Entretien fourni:
═══
Yves Tyrode, directeur général en charge du digital du Groupe BPCE – 2ème groupe bancaire en France – a en charge le plan digital du groupe et plus précisément l’accélération de la transformation digitale pour les clients et les collaborateurs. Son credo : faire simple pour faciliter les usages et le quotidien bancaires de chacun.
En tant que représentant du digital d’un grand groupe bancaire, partenaire de la 9e édition du festival Futur e.s., nous avons posé trois questions à Yves Tyrode autour d’un des thèmes majeurs du festival de cette année « Vivre et travailler avec l’intelligence artificielle ».
Yves Tyrode, 78 % des banquiers pensent que l’IA permettra des interfaces utilisateurs simplifiées et une expérience client plus humaine (étude Accenture 2017). Le Groupe BPCE (Banque Populaire – Caisse d’Epargne) partage-t-il ce point de vue ?
Yves Tyrode : Dans le cadre de notre plan digital, nous avons pour objectif majeur d’accompagner l’ensemble de nos clients dans leurs nouveaux usages et leur permettre de consommer la banque d’une manière plus efficace pour eux. C’est pourquoi nous donnons la priorité au mobile. Nous sommes mobile first !
Dans cet objectif, l’IA est utile pour exploiter les historiques clients afin de mieux les servir et les satisfaire. Grâce aux nombreuses données ainsi recueillies, nous sommes en capacité de leur offrir des services et des offres commerciales personnalisés et des processus améliorés et simplifiés.
Au sein du Groupe BPCE nous utilisons énormément d’algorithmes. Avant on appelait ça des « modèles » maintenant nous parlons plus communément d’intelligence artificielle en ce sens où ces algorithmes produisent – reproduisent – un comportement « intelligent ». Aujourd’hui ce nouvel outil technologique que représente l’IA connait un véritable engouement auprès des entreprises et ce mot est parfois galvaudé et peut prêter à confusion. Il faut faire attention à ce que nous mettons sous ce terme d’Intelligence Artificielle !
Pour « faire simple », vous êtes plutôt data ou IA ?
Il n’y a pas d’IA sans data. Ce qu’on appelle aujourd’hui intelligence artificielle est, in fine, une technologie relevant essentiellement du Big Data.
Le digital c’est de l’expérience client avec des process et de la technologie. Mais ce qui est au cœur – le carburant du digital – c’est la data. La data est notre infrastructure.
═══
Lignes fournies:
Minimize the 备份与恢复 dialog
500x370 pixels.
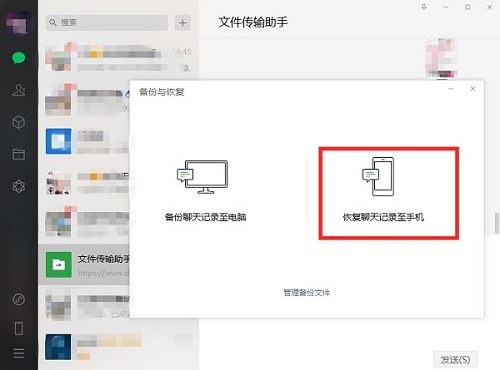[451, 89]
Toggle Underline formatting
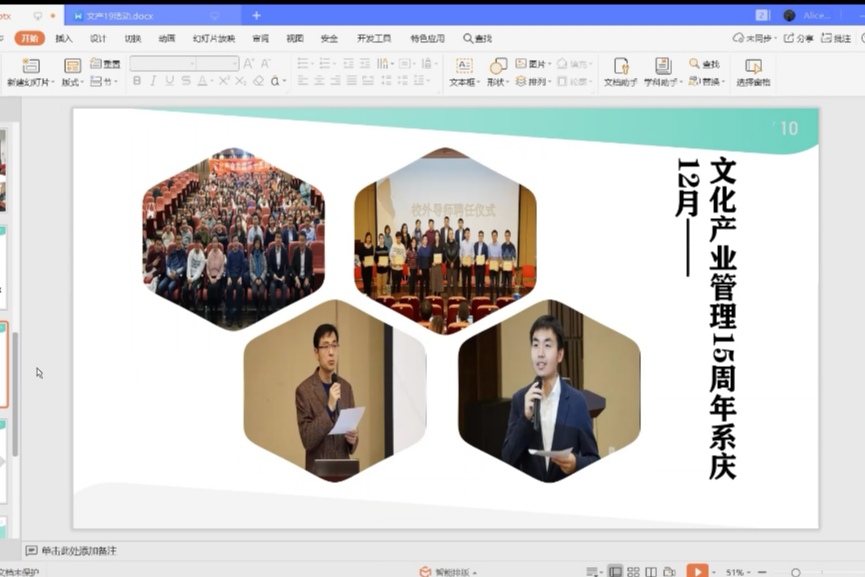The width and height of the screenshot is (865, 577). tap(169, 81)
═══
À compléter:
**A.** Répondez à ces questions sur l'entretien :
(i) Quel rang le Groupe BPCE occupe-t-il parmi les groupes bancaires en France ?
(ii) D'après l'étude Accenture 2017, quelle part des banquiers pense que l'IA permettra des interfaces utilisateurs simplifiées ?
(iii) Selon Yves Tyrode, de quoi la data est-elle le carburant ?
**B.** Recopiez mot pour mot le passage de l'entretien qui va de « Yves Tyrode, directeur » à « point de vue ? ».
Appuyez-vous uniquement sur l'entretien pour répondre.

Réponses attendues:
**A.**
(i) Le deuxième rang.
(ii) 78 %.
(iii) Du digital.

**B.**
Yves Tyrode, directeur général en charge du digital du Groupe BPCE – 2ème groupe bancaire en France – a en charge le plan digital du groupe et plus précisément l’accélération de la transformation digitale pour les clients et les collaborateurs. Son credo : faire simple pour faciliter les usages et le quotidien bancaires de chacun.
En tant que représentant du digital d’un grand groupe bancaire, partenaire de la 9e édition du festival Futur e.s., nous avons posé trois questions à Yves Tyrode autour d’un des thèmes majeurs du festival de cette année « Vivre et travailler avec l’intelligence artificielle ».
Yves Tyrode, 78 % des banquiers pensent que l’IA permettra des interfaces utilisateurs simplifiées et une expérience client plus humaine (étude Accenture 2017). Le Groupe BPCE (Banque Populaire – Caisse d’Epargne) partage-t-il ce point de vue ?